**Instructions for the task:** Give each line of text in the rows below as a JSON list of strings, one string per line, with blank lines left out. Leave the pictures out of the answer.
━━━
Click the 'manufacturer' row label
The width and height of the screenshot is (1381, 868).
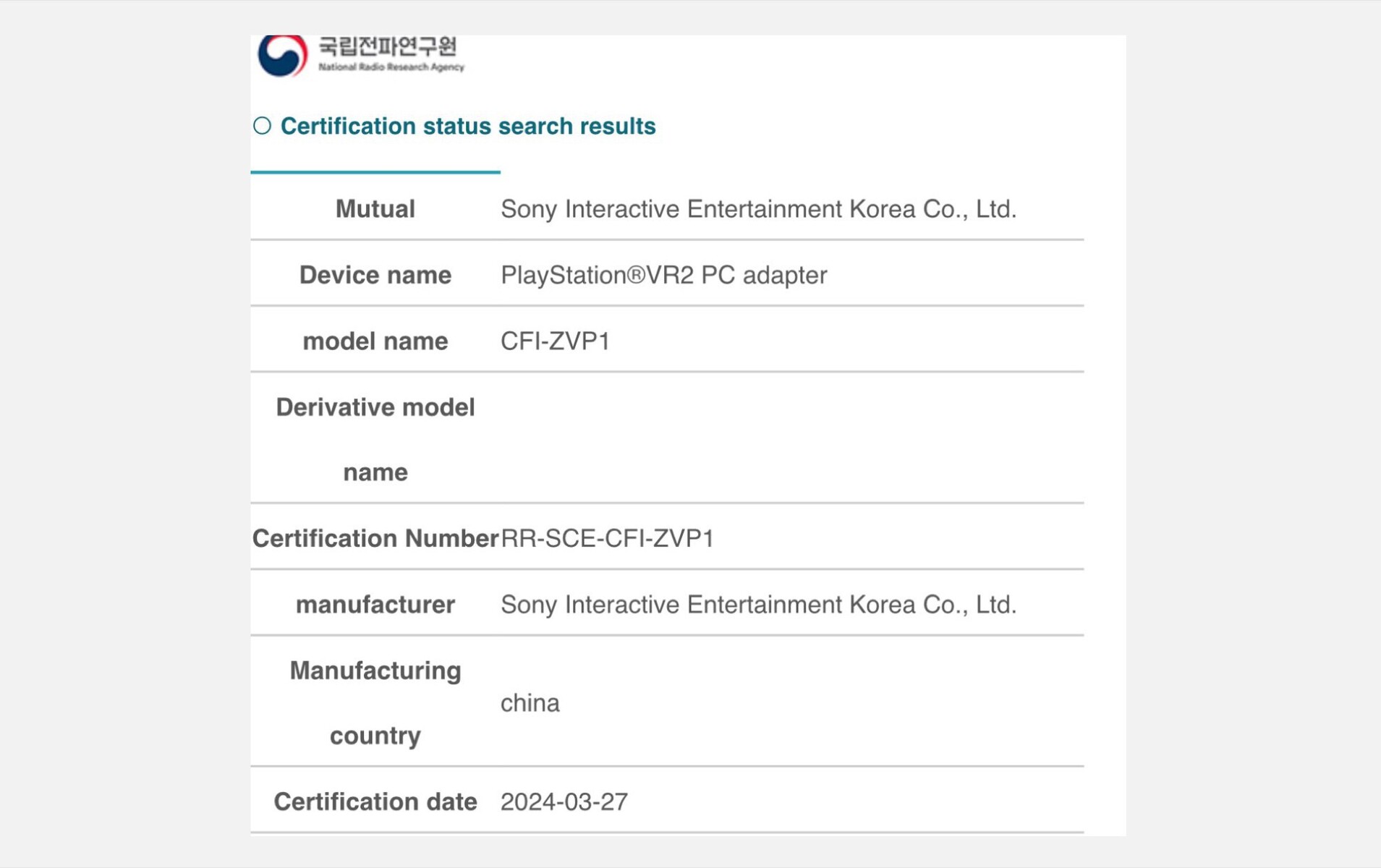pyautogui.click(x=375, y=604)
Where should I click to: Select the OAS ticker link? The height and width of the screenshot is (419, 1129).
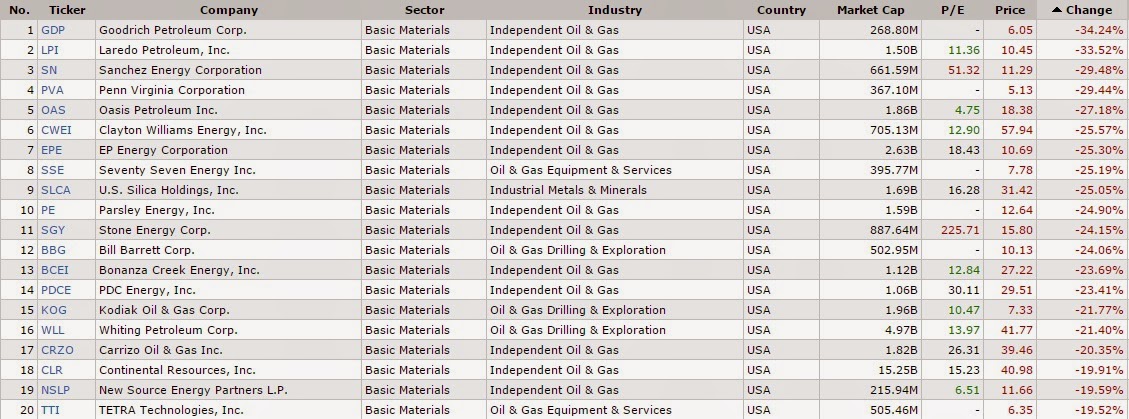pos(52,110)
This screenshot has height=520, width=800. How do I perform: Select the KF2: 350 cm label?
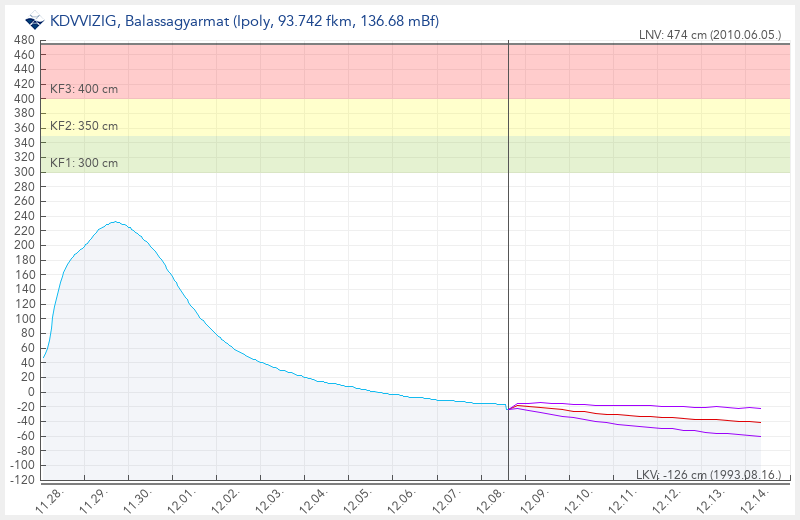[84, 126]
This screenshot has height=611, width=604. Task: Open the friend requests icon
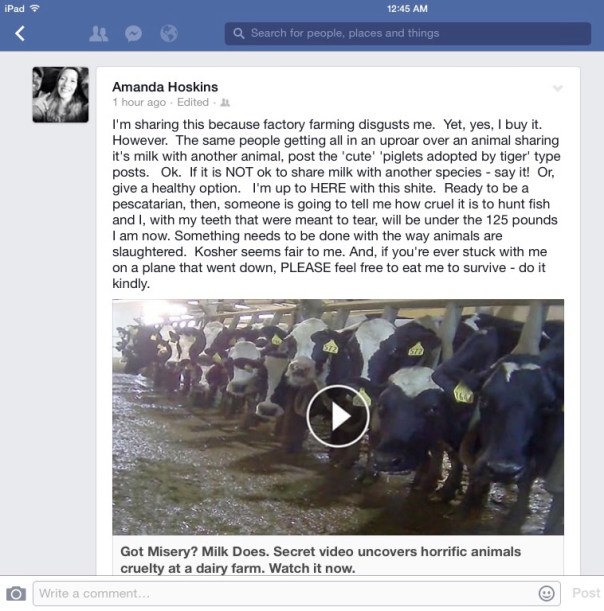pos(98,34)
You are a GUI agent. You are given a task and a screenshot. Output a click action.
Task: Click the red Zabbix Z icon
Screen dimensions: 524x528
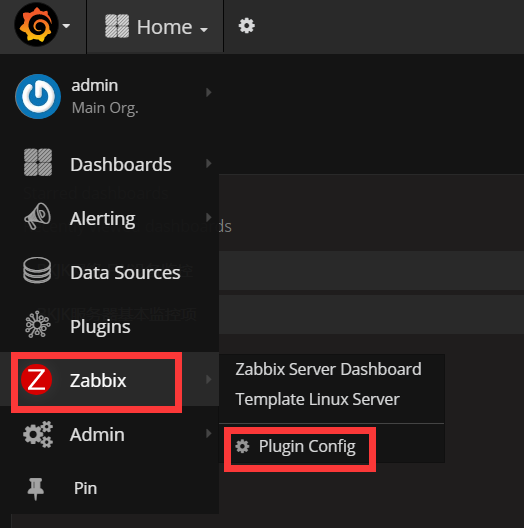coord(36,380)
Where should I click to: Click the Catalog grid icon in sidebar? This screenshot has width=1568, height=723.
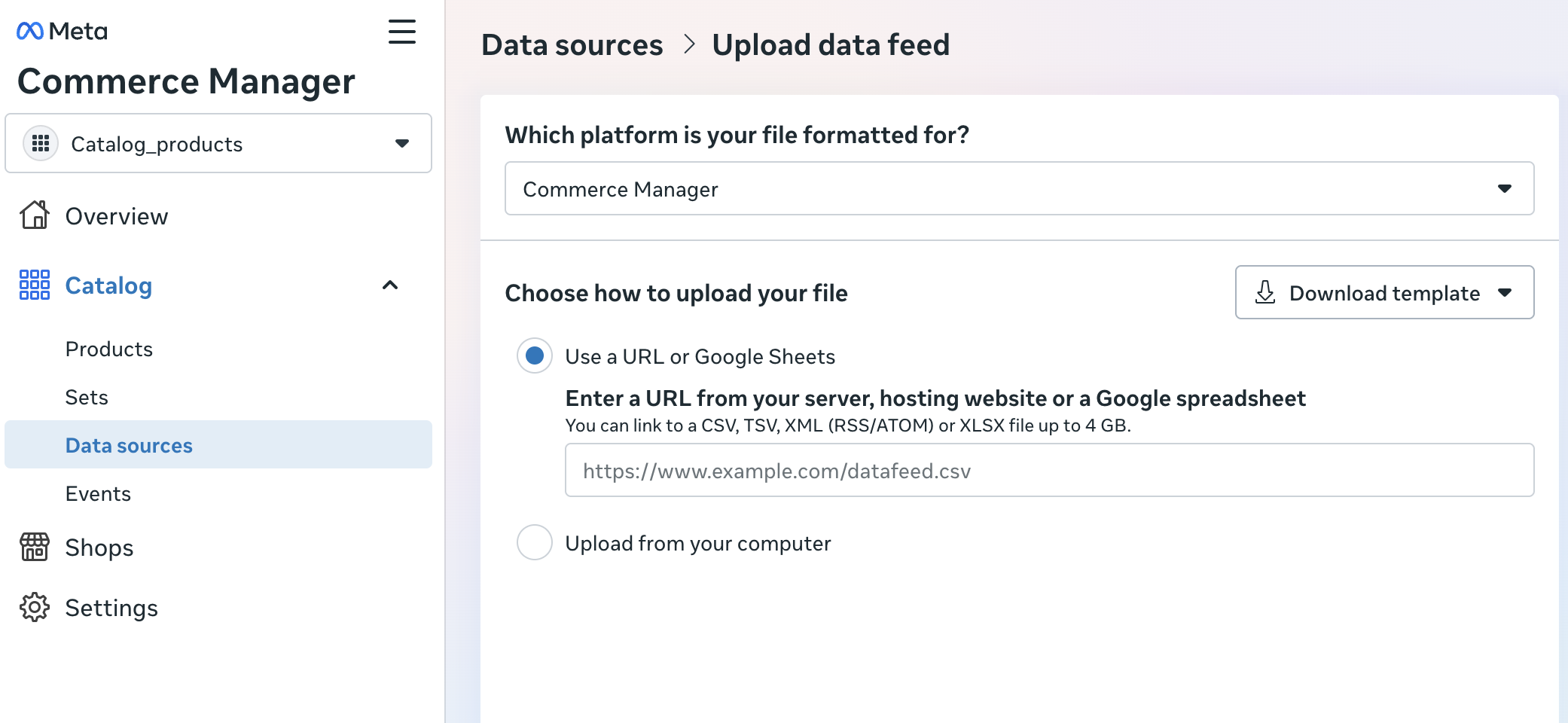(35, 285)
━━━
**Task output:**
[
  "Click the 'manufacturer' row label",
  "The width and height of the screenshot is (1381, 868).",
  "pyautogui.click(x=375, y=604)",
  "Where should I click to: Select the OAS ticker link? The height and width of the screenshot is (419, 1129).",
  "pos(52,110)",
  "This screenshot has height=520, width=800. How do I perform: Select the KF2: 350 cm label?",
  "[84, 126]",
  "This screenshot has height=611, width=604. Task: Open the friend requests icon",
  "pos(98,34)",
  "You are a GUI agent. You are given a task and a screenshot. Output a click action.",
  "Task: Click the red Zabbix Z icon",
  "Screen dimensions: 524x528",
  "coord(36,380)",
  "Where should I click to: Click the Catalog grid icon in sidebar? This screenshot has width=1568, height=723.",
  "(35, 285)"
]